Emira starts dating Kelley, a white man who turns out to have a racially tinged history with Alix from back in high school. The chapters set in the past were not, I thought, as well done as those in the present; it would have worked better if the author had described the past entirely via the memories of the characters in their present, and perhaps not in such redundant detail.
Kelley has always had black friends, and neither Alix or Emira sees this as quite natural.
[Jodi, Emira’s friend]: “You’re saying he’s the opposite of racist? That he likes black people too much?”
“Alix is saying” — Tamra stepped in — that Kelley is one of those white guys who not only goes out of his way to date black women, but only wants to date black women. […] It completely fetishizes black people.”
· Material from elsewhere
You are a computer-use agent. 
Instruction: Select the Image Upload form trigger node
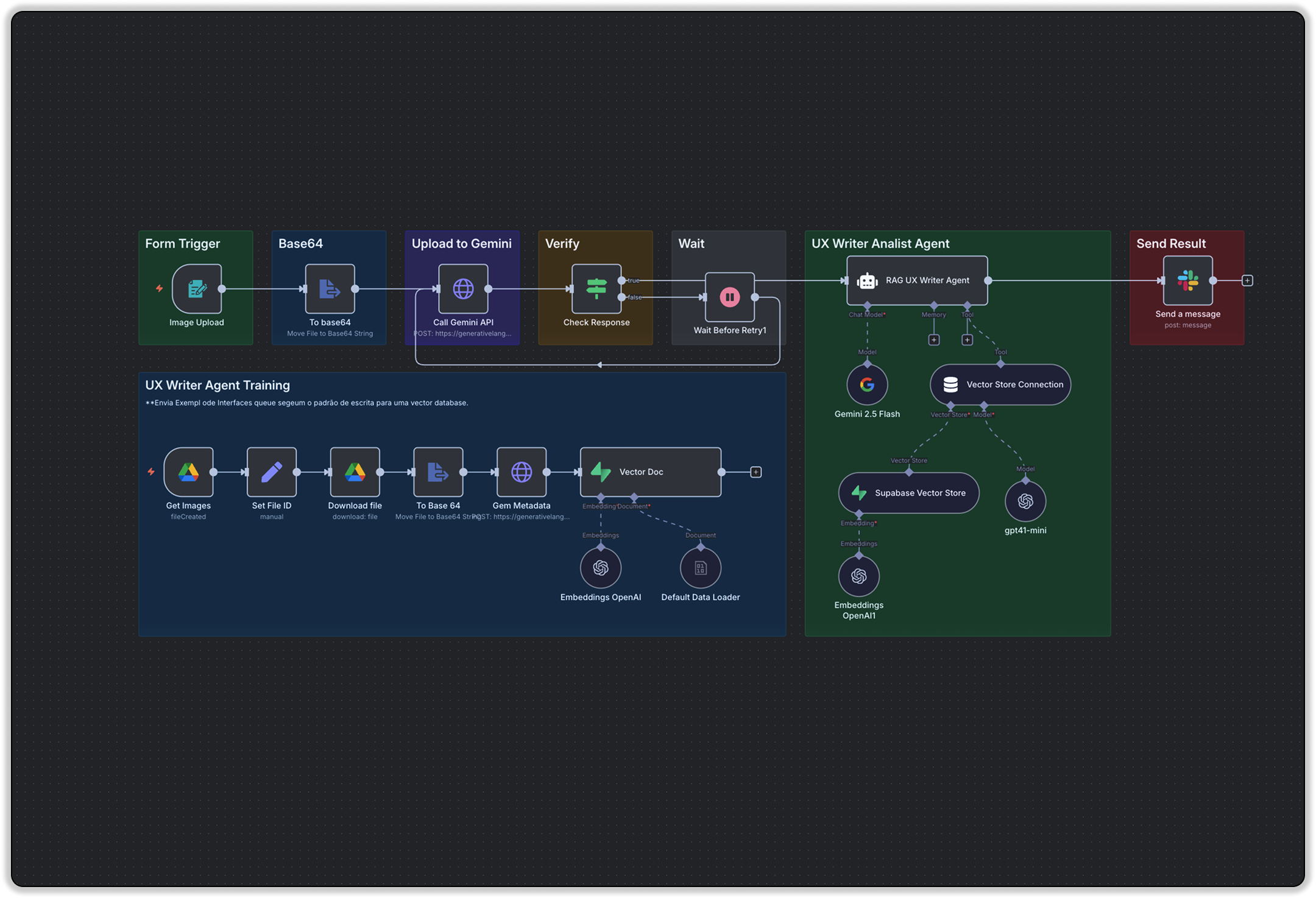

[Emira] “You have a weirdly large amount of black friends, you saw Kendrick Lamar in concert, and now you have a black girlfriend…great. But I need you to get that being angry and yelling in a store means something different for me than it would for you. […]I don’t want anyone seeing [the video], especially as I start to look for a job.
Emira and Alix are at the heart of this book, though, and the incidents that occur are just complicated enough to avoid simplistic judgement. Is Alix being helpful when she provide Tshirts for Emira to wear while working, or is it a racially loaded ‘uniform’? In high school, Alix had called the police on some fellow students who came to her house to party; one black kid therefore lost his scholarship. Was Alix’s subsequent social ostracism justified? Is Kelley really fetishizing black women, or does he just happen to be interested in and comfortable with cultures other than his own? This novel deals with the gray shades in racial relationships.
Along with food for the reader’s thought, unfortunately, the novel also contains quite a bit of poor writing. For example:
Alix sat back and her sweaty top clung to her shoulder blades. In front of her, in her sleep, Catherine’s bootied feet ran somewhere in her dreams.
I puzzled over these sentences for a while. Did Alix sit back, suddenly fall asleep and start dreaming of her daughter Catherine? How odd, especially given that Alix is sitting in a coffee shop with friends at the time. The only logical possibility is that in the second sentence, the first ‘her’ (‘In front of her’) refers to Alix, but the second and third ‘her’ (‘in her sleep’, ‘in her dreams’) refer to baby Catherine. Shouldn’t an editor catch this sort of clunky writing?
More examples:
Emira hadn’t anticipated that the heated accusations would be favorable to the silence that followed.
She sensed those lax and wonderful feelings of decorum leaving her body.
and some leaps of thought are simply puzzling:
Behind a camel-colored Coach purse was a velour black jacket. In cursive white and pink letters on the back was written Plank Now, Wine Later. There was something about this sentiment, and the pink rhinestone letters it came in, that made Alix realize that Bella Thacker and Emira were the only people to call her Mrs Chamberlain.
(I’m still baffled by that last sentence)
The dialogue, especially between Emira and her friends, seems a bit over the top.
Zara nudged her and said, “Imma roll witchyou.”
“Yeah, das right!”
“Homegirl is out, okay?”
An interesting debut novel with insufficient editing.